Figure 1: Example visualization of the JRDB-Pose3D dataset, demonstrating indoor and outdoor multi-person scenes.
Uniqueness Compared to Existing Datasets
JRDB-Pose3D stands apart from other datasets due to its real-world context captured from a robotic viewpoint, thus providing a unique testbed for robotic perception systems. While datasets like WorldPose offer large-scale human scene data, they often focus on specific environments like sports arenas and are recorded from top-down perspectives, thereby limiting applicability for ground-level navigation tasks.
JRDB-Pose3D provides a panoramic view with human poses distributed across a broad angle span and varying distances from the camera. These characteristics are integral for developing advanced models in robot perception and navigation, considering the varied complexities posed by real-world environments.

Figure 2: Kernel Density Estimates (KDEs) of people distribution and polar density for JRDB-Pose3D, emphasizing spatial diversity.
JRDB-Pose3D also prioritizes capturing realism in scenarios plagued by frequent occlusions and dense crowds. The dataset categorizes poses based on recovery difficulty, proving essential for benchmarking methods on robust estimates and tracking capabilities.

Figure 3: Statistics of occlusion and pose recovery challenges within JRDB-Pose3D, indicating dataset complexity.
Theoretical and Practical Implications
The JRDB-Pose3D dataset offers substantial practical and theoretical benefits. Practically, it serves as a benchmark for developing systems that require understanding and predicting human behavior in cluttered environments. Theoretically, it provides a framework for exploring concepts such as interaction-aware pose estimation and socially informed navigation, critical for AI advancements in robotics.

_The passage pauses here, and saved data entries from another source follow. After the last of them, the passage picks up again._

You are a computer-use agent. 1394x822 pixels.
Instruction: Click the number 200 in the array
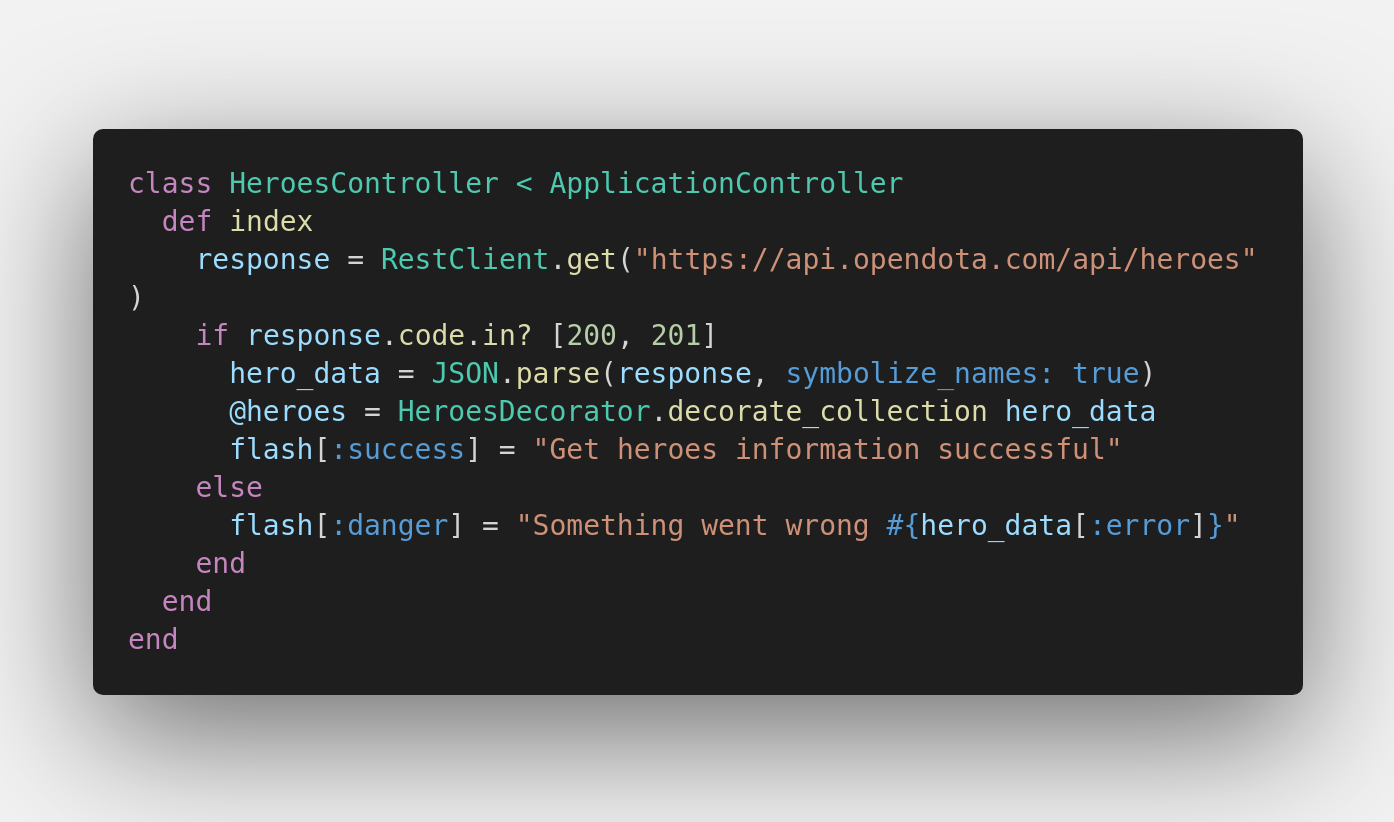point(591,336)
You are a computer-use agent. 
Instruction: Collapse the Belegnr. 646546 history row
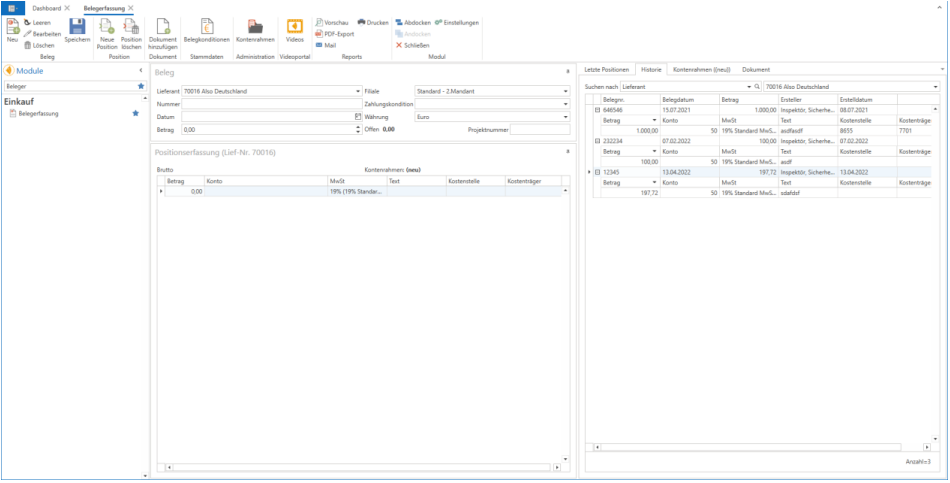tap(597, 110)
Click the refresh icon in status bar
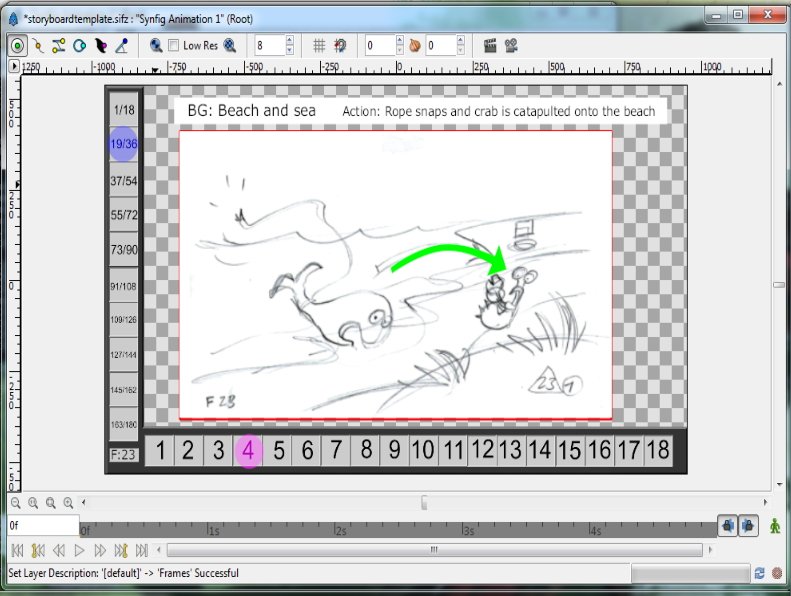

Future directions may explore the integration of multimodal data for enhanced scene understanding, improving machine perception, and fostering advancements in human-centric task automation.
Conclusion
JRDB-Pose3D is a pioneering step in the field of human-centric datasets for robotics, presenting a robust framework for 3D human pose and shape estimation in real-world crowds. This dataset provides invaluable resources for advancing research in socially aware perception tasks and robot navigation systems, thereby contributing to the evolution of AI in complex environments.